The SQLite NET Provider does not support just one date format. When saving as UTC, the data includes an indicator. But, whether saved as Local or UTC, the Kind always returns as Unspecified. Part of the remedy for this is to add datetimekind to your connection string:

`...;datetimekind=Utc;`
`...;datetimekind=Local;`   

This will set the Kind for all DateTime values returned but without converting the value.

The remedy for this is to use the (relatively) new BindDateTimeWithKind connection flag. This will convert dates to match the DateTimeKind of the connection when saved:

Private LiteConnStr = "Data Source='C:Tempdemo.db';Version=3;DateTimeKind=Utc;"
...
Dim dt As New DateTime(2011, 2, 11, 11, 22, 33, 444, DateTimeKind.Local)

Using dbCon = New SQLiteConnection(LiteConnStr)
    dbCon.Flags = SQLiteConnectionFlags.Default Or 
                  SQLiteConnectionFlags.BindDateTimeWithKind
    ...
    cmd.Parameters.Add("@dt", DbType.DateTime).Value = dt

    ' == 2011-02-11 17:22:33.444Z   note the hour

Though a local date was passed, BindDateTimeWithKind results in it being saved as UTC to match the connection. A UTC date is returned due to the "DateTimeKind=Utc;" connection setting.

Note that DateTimeKind works on dates read while BindDateTimeWithKind acts when saving dates. Individually they can seem to make things worse; together the entire database becomes UTC based (or Local) with dates uniformly saved and read as the same Kind -- you need not do anything.
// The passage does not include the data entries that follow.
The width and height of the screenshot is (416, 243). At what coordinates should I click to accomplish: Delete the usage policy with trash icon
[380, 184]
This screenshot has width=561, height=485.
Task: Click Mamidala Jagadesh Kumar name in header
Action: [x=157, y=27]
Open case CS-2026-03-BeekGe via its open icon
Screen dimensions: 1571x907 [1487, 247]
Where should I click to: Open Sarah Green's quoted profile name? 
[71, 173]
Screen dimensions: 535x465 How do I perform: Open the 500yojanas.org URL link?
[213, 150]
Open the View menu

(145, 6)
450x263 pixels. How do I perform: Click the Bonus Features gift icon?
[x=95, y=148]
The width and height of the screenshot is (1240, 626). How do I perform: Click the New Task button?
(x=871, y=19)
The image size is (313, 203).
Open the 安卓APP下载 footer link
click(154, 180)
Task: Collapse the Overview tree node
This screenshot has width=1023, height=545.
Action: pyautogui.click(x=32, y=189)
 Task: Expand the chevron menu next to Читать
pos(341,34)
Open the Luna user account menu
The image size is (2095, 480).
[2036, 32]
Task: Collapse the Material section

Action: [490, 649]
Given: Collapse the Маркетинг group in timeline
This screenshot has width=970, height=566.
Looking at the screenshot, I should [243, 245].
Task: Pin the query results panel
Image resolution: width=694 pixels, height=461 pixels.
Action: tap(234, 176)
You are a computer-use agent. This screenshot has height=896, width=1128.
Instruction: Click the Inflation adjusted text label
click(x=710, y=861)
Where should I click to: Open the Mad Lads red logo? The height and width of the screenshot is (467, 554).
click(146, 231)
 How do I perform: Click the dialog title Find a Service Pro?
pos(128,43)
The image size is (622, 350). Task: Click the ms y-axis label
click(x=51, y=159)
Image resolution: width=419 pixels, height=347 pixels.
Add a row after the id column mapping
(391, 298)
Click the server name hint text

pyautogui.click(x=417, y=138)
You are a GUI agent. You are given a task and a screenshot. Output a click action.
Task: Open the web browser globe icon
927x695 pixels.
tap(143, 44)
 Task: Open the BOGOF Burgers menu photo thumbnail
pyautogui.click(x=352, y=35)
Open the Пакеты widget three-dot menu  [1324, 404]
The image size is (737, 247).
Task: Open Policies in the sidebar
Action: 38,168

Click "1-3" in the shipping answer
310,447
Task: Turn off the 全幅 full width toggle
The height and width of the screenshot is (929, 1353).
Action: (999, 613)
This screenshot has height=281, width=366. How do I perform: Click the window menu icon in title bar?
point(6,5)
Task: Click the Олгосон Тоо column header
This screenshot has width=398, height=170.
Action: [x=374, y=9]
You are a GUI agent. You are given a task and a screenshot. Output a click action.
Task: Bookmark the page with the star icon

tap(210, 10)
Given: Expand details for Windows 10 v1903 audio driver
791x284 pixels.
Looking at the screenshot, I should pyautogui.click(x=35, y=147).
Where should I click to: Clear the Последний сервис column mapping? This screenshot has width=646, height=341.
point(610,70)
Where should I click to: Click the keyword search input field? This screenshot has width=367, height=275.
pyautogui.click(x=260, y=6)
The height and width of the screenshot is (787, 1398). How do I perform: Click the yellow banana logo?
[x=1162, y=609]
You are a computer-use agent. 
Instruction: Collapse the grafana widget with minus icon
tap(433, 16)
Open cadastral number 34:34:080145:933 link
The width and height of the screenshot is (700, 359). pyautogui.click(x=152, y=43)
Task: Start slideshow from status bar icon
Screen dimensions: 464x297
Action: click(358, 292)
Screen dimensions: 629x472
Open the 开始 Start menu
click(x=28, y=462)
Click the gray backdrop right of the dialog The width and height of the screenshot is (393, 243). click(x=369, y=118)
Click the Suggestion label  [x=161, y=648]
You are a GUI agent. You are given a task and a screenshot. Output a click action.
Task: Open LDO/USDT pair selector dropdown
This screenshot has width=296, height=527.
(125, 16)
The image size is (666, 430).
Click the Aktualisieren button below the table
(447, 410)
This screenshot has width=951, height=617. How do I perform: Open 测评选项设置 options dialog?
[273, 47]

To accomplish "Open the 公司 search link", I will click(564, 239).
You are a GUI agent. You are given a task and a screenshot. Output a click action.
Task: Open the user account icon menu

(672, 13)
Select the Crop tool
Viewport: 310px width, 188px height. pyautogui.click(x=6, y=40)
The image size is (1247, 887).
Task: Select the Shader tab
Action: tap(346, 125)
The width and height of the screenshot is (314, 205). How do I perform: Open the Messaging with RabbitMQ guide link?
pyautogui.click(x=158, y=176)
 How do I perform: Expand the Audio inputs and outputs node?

ConnectionFlags can be tedious to work with manually, to specify them in the connection string:

connx = "...;datetimekind=Utc;flags='Default, BindDateTimeWithKind';"

Limitation / Issue

The uniform Kind treatment works well with a DbDataReader and at least with Dapper. But when using a DataTable, the Kind for dates remains Unspecified. This is apparently due to the DateTimeMode property in DataColumn and probably a design decision by Microsoft not to assume all dates in a column will always be the same Kind. This manifests in other DBs as well.

When using a UTC or Local connection, the provider leaves Unspecified alone (this applies to dates in queries as well). So there should not be any undesired extra conversions: a UTC date read and 'disguised' as Unspecified in a DataTable isn't converted again in updates.

Ticks Format

Contrary to 'conventional wisdom' dates are not always and only saved as TEXT; to save a little space, you can save the tick value. Since these cannot have a Time Zone indicator, the Kind related options can be very useful. To enable Ticks, use the DateTimeFormat connection string option:

Private LiteConnStr = "...;datetimekind=Utc;DateTimeFormat=Ticks;..."
'e.g: 634939900800000000

Other DateTimeFormat options include CurrentCulture, ISO8601 (the default), JulianDay and UnixEpoch. There is no need to change the column type name to use one of these formats. It is still a date, the SQLite Provider handles the implementation details based on the connection flags.

UI Browsers

Many SQLite UI Browsers seem to only know about the four canonical types. Perhaps this is intentional, but this limits their usefulness for NET developers and hides the capabilities of the NET provider.

SQLiteStudio (version: 3.1.0) offers a few more, but it doesn't seem to be aware of the complete list, because some very useful ones are missing (e.g. GUID, IMAGE, SINGLE, integer variants).

It does allow you to enter any type name you want, so Profit!

Summary (tl;dr)

  • The NET Provider adds functionality to SQLite by supporting a wide variety of type names for columns,
  • Each supported name is associated with a DBType which determines the actual return data type
  • Using the correct DbType when saving data assures the data makes the round trip
  • The NET Provider will perform most conversions for you
  • The DateTimeKind and BindDateTimeWithKind options allow for automatic, uniform TimeZone storage of dates

Above all, the NET provider makes the actual storage an implementation detail.